#### INFORMATION GIVEN ####

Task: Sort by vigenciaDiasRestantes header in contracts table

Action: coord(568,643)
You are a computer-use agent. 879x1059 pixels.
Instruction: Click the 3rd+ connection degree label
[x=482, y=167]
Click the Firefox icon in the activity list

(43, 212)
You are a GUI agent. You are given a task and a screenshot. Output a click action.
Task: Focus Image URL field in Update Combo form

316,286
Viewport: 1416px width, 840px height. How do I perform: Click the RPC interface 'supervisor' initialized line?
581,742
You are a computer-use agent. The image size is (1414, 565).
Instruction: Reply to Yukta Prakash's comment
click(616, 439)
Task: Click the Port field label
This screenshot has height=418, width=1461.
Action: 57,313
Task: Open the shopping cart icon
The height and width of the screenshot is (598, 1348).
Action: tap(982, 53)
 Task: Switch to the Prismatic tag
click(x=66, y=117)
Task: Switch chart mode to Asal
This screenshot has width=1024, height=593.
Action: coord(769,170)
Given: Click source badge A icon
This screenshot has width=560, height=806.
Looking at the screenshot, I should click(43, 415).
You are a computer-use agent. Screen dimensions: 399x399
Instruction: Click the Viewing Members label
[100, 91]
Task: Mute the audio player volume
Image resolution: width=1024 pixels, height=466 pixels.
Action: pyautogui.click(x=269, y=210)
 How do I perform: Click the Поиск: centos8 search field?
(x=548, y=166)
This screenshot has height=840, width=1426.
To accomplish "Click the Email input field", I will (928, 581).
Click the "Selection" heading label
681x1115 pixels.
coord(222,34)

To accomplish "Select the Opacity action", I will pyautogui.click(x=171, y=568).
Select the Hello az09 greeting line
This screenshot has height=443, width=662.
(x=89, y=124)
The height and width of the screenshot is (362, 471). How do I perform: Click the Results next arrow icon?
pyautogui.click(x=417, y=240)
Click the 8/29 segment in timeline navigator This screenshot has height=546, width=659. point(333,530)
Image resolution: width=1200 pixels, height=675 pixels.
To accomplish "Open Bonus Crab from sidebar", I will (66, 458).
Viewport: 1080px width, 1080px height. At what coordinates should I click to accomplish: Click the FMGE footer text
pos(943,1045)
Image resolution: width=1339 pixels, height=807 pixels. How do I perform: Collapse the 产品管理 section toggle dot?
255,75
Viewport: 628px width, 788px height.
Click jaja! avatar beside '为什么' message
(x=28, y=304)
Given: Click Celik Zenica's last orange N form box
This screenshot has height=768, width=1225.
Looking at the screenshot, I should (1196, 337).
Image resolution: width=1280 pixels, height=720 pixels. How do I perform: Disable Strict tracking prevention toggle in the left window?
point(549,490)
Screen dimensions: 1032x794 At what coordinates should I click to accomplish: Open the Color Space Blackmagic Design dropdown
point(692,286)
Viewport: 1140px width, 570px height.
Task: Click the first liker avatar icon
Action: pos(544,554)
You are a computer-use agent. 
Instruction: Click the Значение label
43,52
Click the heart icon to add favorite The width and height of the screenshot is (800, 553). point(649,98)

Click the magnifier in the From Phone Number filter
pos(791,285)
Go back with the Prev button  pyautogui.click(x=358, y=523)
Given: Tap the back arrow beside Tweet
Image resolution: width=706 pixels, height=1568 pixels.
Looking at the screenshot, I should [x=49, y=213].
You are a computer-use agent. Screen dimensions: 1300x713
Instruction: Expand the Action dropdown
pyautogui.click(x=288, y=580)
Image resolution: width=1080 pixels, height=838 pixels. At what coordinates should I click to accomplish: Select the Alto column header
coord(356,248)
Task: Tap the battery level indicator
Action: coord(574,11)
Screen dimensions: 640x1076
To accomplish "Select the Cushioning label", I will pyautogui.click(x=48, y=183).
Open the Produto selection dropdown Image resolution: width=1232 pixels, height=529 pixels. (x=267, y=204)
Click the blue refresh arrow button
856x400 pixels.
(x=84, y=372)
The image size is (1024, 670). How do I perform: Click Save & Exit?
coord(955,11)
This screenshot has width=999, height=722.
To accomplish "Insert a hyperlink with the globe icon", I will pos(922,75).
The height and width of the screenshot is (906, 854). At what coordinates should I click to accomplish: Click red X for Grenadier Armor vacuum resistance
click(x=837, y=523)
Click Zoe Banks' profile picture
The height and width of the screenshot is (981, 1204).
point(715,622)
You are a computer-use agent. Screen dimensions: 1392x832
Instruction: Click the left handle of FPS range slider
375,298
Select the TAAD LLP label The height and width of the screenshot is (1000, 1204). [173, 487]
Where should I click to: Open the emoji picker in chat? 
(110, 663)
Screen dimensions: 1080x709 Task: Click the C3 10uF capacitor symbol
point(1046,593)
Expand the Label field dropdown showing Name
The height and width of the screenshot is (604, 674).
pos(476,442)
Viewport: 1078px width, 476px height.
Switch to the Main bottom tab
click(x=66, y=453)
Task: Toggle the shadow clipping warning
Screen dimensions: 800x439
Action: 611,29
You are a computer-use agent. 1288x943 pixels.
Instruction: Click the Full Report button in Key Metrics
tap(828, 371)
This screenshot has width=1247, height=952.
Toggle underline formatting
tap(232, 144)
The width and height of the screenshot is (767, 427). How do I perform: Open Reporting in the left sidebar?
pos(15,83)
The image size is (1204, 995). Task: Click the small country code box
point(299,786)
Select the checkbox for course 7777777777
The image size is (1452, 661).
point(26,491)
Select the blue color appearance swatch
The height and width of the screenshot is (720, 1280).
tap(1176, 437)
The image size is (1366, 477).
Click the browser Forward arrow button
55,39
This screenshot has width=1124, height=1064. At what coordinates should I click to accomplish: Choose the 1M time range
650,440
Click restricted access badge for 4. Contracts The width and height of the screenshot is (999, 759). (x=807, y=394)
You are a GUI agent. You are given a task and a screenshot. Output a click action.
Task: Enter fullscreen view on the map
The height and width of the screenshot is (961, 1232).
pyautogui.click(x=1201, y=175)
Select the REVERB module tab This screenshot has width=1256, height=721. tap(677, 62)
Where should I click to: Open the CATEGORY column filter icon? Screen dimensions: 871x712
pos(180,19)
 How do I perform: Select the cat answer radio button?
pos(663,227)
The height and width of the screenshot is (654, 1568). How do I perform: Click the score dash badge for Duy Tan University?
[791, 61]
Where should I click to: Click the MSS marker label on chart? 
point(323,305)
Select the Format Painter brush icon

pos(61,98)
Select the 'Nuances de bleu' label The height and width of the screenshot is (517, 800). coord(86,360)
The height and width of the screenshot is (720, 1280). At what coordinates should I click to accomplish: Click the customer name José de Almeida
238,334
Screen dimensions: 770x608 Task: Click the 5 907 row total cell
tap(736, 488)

####

» REQUIRED WORK:
Starting at the line that contains "Where should I click to: Click", transcribe every line through the last line of the entries above, exactly, and nothing else.

» REPLY TO THE EXERCISE:
Where should I click to: Click the MSS marker label on chart? 
point(323,305)
Select the Format Painter brush icon

pos(61,98)
Select the 'Nuances de bleu' label The height and width of the screenshot is (517, 800). coord(86,360)
The height and width of the screenshot is (720, 1280). At what coordinates should I click to accomplish: Click the customer name José de Almeida
238,334
Screen dimensions: 770x608 Task: Click the 5 907 row total cell
tap(736, 488)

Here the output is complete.